Vaux Morisset Nicholson (18 November 1917 – 9 February 1976) was an Australian international rugby union player.

==Biography==
Nicholson was the son of Wallabies winger Fred Nicholson and the nephew of national captain Frank Nicholson. Raised in the Queensland town of Beaudesert, where his father was a solicitor, Nicholson was educated at The Southport School and the University of Queensland. He played rugby for the university while pursuing a degree in law.
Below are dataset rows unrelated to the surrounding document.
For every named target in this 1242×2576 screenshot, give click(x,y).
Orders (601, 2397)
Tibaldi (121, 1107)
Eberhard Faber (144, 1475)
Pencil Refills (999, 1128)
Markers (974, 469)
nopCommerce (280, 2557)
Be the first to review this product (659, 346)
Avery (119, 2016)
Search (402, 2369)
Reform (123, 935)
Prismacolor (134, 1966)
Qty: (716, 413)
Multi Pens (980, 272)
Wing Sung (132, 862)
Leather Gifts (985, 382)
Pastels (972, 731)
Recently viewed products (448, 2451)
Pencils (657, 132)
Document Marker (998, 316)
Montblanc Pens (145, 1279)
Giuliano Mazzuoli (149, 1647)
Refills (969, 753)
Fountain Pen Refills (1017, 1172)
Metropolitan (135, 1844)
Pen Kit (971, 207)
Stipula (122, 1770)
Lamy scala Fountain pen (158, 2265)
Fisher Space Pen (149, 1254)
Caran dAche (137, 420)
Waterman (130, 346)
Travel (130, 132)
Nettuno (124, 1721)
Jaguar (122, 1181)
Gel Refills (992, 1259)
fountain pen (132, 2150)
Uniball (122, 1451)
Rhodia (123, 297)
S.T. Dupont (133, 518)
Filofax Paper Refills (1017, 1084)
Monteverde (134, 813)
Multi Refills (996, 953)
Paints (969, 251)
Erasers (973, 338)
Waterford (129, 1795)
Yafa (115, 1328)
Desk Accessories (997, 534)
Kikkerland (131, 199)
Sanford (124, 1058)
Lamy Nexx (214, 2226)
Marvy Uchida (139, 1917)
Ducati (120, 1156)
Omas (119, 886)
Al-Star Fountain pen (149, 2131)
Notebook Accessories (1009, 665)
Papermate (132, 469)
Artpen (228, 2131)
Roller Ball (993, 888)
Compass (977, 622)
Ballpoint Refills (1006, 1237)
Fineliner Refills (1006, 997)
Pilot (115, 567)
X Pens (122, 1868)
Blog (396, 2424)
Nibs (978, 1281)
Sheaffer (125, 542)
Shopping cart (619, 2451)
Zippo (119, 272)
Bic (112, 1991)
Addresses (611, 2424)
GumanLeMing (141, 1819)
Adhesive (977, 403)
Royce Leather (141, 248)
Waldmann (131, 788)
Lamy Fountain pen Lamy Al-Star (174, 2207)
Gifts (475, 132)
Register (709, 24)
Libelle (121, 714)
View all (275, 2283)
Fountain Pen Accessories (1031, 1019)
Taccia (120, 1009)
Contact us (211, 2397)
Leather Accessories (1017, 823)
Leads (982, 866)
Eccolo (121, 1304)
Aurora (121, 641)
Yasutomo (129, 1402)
A wing three-quarter, Nicholson scored a try on his Queensland debut in 1938, against New South Wales in Sydney. He crossed for three tries against the same opponent a year later to put himself in contention for the ill-fated 1939–40 Wallabies tour and after performing well in the trials was one of four specialist wingers selected. Two days after the team arrived in Southampton, Britain declared war on Nazi Germany and the tour was consequently called off.

Nicholson served in the AIF during the war and reached the rank of lieutenant. He was captured by the Japanese in Malaya and sent to a Borneo prison of war camp near Sandukan, from which he returned in a poor condition.

After a brief return to rugby, Nicholson was forced to give the sport up due to his physical state and concentrated on studies, completing his law degree in 1949. He became a barrister and was later a District Court Judge.

Nicholson died in a car accident in 1976 while travelling on the Warrego Highway outside Gatton.